Bagi para Indologis Eropa yang dikirim ke wilayah Asia selatan, tenggara, dan kepulauan Nusantara, jaringan itu terlihat lebih rumit. Karena tidak hanya melibatkan negara-negara di Asia saja, namun Amerika. Marieke menuturkan jaringan spiritual itu merupakan bentuk yang lain dari jaringan teosofi Internasional.
Pada 1875, di New York jaringan masyarakat teosofi Internasional didirikan. Tidak berselang lama jaringan teosofi ini lalu mendirikan cabang di India, tepatnya di Adyar. Yang menjadi menarik, kata Marieke, ada semacam silang ajaran antara pemikiran teosofi dan budhis. Dalam artian lain, ajaran teosofi menjadi salah satu bagian gerakan revivalis budha yang menjadi corong perjuangan India nantinya. Gerakan ini yang kemudian melahirkan nama Kalidas Nag, R.C. Majumdar, dan peraih nobel sastra asal India Rabindranath Tagore.

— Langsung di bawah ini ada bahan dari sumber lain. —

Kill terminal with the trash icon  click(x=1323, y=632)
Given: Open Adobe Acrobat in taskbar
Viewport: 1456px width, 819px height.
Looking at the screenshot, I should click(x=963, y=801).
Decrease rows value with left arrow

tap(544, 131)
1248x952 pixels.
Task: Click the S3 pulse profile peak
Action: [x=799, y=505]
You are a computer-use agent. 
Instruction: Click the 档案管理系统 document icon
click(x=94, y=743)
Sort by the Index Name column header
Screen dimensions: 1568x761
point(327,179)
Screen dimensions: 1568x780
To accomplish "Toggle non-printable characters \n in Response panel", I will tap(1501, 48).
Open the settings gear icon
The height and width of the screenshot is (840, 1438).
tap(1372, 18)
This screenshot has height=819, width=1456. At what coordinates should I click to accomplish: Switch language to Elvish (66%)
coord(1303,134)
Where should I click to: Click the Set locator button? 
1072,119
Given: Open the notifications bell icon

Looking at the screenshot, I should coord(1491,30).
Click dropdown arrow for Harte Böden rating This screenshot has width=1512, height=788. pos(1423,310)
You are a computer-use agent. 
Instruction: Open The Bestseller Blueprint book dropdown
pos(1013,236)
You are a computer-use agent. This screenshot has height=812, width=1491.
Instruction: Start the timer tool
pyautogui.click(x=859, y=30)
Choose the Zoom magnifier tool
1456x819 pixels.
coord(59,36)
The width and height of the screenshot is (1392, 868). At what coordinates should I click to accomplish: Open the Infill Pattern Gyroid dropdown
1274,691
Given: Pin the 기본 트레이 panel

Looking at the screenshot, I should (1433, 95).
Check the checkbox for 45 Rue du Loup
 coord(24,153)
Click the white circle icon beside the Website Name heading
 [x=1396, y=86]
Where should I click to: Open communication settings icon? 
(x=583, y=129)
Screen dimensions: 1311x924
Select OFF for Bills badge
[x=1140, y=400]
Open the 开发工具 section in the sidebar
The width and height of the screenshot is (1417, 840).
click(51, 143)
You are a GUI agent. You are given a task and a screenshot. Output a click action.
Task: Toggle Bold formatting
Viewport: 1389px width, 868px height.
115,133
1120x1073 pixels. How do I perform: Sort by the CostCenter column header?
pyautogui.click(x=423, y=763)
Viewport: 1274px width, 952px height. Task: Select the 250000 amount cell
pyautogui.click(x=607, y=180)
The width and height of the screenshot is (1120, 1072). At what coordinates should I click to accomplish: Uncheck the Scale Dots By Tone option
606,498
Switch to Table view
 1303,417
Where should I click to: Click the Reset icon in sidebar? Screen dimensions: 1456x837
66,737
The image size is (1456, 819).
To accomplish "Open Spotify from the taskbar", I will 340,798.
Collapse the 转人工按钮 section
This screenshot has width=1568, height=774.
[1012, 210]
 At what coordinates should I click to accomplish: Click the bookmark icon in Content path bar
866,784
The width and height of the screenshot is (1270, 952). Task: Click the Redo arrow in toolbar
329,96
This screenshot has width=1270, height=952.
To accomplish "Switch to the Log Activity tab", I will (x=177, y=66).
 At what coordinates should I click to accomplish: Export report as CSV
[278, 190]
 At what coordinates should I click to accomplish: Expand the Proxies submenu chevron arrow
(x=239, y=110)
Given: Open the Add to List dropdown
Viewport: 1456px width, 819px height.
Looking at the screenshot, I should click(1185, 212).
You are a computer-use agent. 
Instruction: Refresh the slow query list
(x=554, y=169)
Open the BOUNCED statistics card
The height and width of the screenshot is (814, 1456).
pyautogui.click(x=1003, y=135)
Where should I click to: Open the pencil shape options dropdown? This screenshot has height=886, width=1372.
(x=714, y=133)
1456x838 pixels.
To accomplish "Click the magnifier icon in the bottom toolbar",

Sementara itu jejak spiritual India dan pemikirannya masih bisa terlacak di Hindia Belanda. Pada 1927, Rabindranath Tagore berkunjung ke Candi Borobudur. Dalam benak Rabindranath tentang Indonesia kala itu, sebagaimana tersirat dalam suratnya yang tertanggal 16 September 1928, ia mengaggumi negeri kepulauan itu dan menganggap ada semacam ikatan batin dengan India.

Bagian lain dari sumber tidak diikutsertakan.